School in Indiana, United States

Conceived in 1909 by the Indiana Knights of Columbus, and named for Fr. Pierre Gibault, the Gibault School for Boys was dedicated on October 9, 1921, in Terre Haute, Indiana as a "home for wayward boys". The first director of the school was Rev. Michael Gorman.

== History ==
The Indiana Knights of Columbus founded Father Gibault Home for Boys in 1921 and was originally administered by Priests of the Archdiocese of Indianapolis. As the facility quickly exceeded its original capacity of 25 boys, two new halls were added: Chartrand Hall was completed in 1922, and Aldering Hall in 1926. The staff was expanded in 1934, when the administration of the school turned over to the Catholic Brothers of Holy Cross from Notre Dame, IN. All administrators, teachers, counselors, and overseers where now employed by the Congregation of Holy Cross in partnership with the Indiana Knight.

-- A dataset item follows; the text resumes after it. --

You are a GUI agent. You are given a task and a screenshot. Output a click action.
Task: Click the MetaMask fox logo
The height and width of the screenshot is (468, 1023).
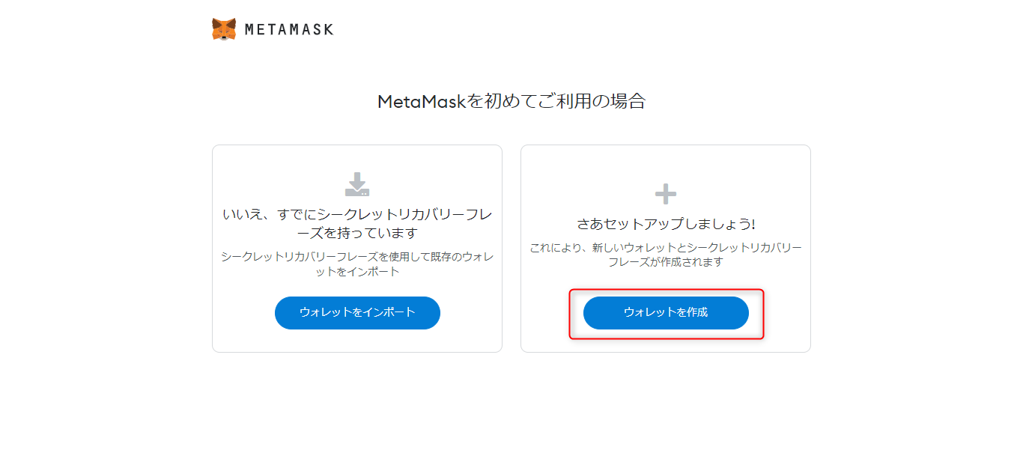point(224,29)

The first Holy Cross era director was Rupert Poudrier, and under his administration, the school was expanded to allow boys from every midwestern state.

In 1936 there were 54 boys at Gibault. In an official report, Isaac McIntosh expressed the hope that the juvenile offenders could be returned to society as considerate and eager young man, who would be "fit in every way to fight the battle of life" after their rehabilitation. One of the priests was cited saying that most of the boys had suffered parental neglect, a lack of home training and an unfavorable environment, before their arrival at Gibault.

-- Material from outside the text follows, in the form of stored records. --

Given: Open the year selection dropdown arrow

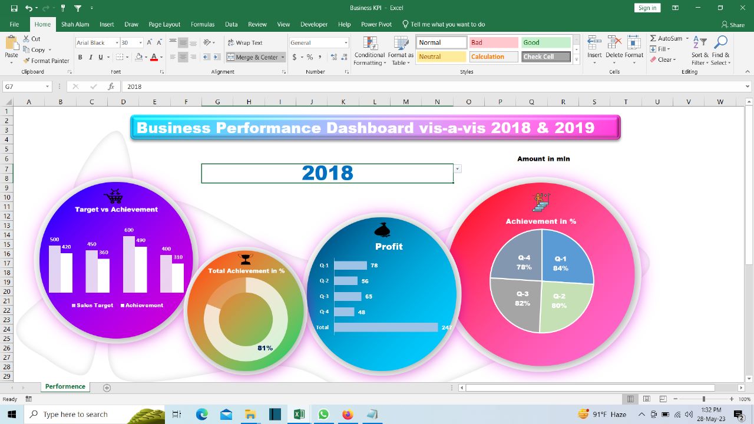Looking at the screenshot, I should click(458, 169).
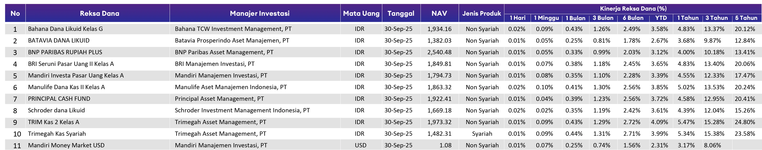Click the Syariah product type of Trimegah Kas Syariah

(x=482, y=133)
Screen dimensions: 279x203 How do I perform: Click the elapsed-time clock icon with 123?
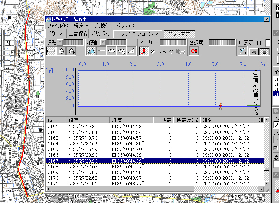point(72,51)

School corporal punishment was still normal, when Charles Manson was admitted in 1947. According to him the punishment for any kind of infraction included beatings which were performed either with a wooden paddle or a leather strap.

Today, Gibault, Inc. is known as Gibault Children's Services. Gibault serves both boys and girls at three locations and employs over 250 staff members.

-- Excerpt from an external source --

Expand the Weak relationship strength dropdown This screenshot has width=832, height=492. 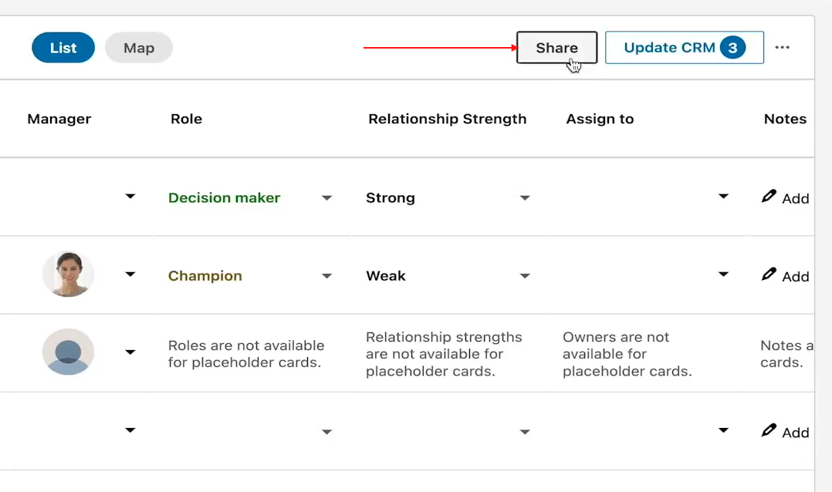[525, 276]
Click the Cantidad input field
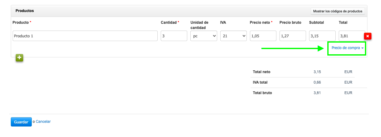This screenshot has width=381, height=137. (x=174, y=36)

== Notable former students==
After committing his first crimes as a juvenile offender, William Heirens, who became known as the Lipstick Killer, was sentenced to attend the school for one year by a juvenile court in the early 1940s.

At the age of 13, Charles Manson was sent to Gibault after he was found guilty for stealing in 1947. Manson ran away, before his time at the school was officially terminated.